The home movies featured in Letters to Afar were taken by NY Jewish immigrants who traveled back to Poland to visit during the 1920s and 30s. How do we view these films generations later? Celebrated writers Dani Shapiro and Glenn Kurtz join our series on Letters to discuss their own family films from prewar Poland, the search to identify individuals in the films, and attempts to reconstruct this vanished world. The Shapiro footage of Horodok, Poland, became the basis for the documentary Image Before My Eyes, and the Kurtz family film of a visit to Nasielsk, Poland inspired Glenn Kurtz’s book Three Minutes in Poland, which was voted “Best of 2014” by The New Yorker and National Public Radio.

Co-presented with the Museum of the City of New York.


About the Participants

Glenn Kurtz is the author of Three Minutes in Poland: Discovering a Lost World in a 1938 Family Film (Farrar, Straus & Giroux). His first book, Practicing: A Musician's Return to Music (Vintage Books), received enthusiastic reviews in the New York Times, the Los Angeles Times, The Wall Street Journal, and many other publications. Kurtz also hosts “Conversations on Practice,” a discussion series about the writing process and the writer’s life. Guests have included Jennifer Egan, Patti Smith, Adam Gopnik, Daniel Mendelsohn, and Francine Prose. He has taught at Stanford University and New York University.

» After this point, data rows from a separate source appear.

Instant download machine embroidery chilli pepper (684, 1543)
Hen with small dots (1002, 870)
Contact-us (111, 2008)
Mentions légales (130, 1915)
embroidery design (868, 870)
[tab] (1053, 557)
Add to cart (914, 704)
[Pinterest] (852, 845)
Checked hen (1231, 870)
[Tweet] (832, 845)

Dani Shapiro is the bestselling author of the memoirs Devotion and Slow Motion, and five novels including Black & White and Family History. Her fiction and essays have appeared in The New Yorker, Granta, Vogue, Elle, The New York Times Book Review, among others, and have been broadcast on “This American Life.” She has taught in the writing programs at Columbia, NYU, The New School, Wesleyan, and currently teaches private workshops internationally. She is the founder of the Sirenland Writers’ Conference in Positano, Italy. Her newest book is Still Writing: The Pleasures and Perils of a Creative Life.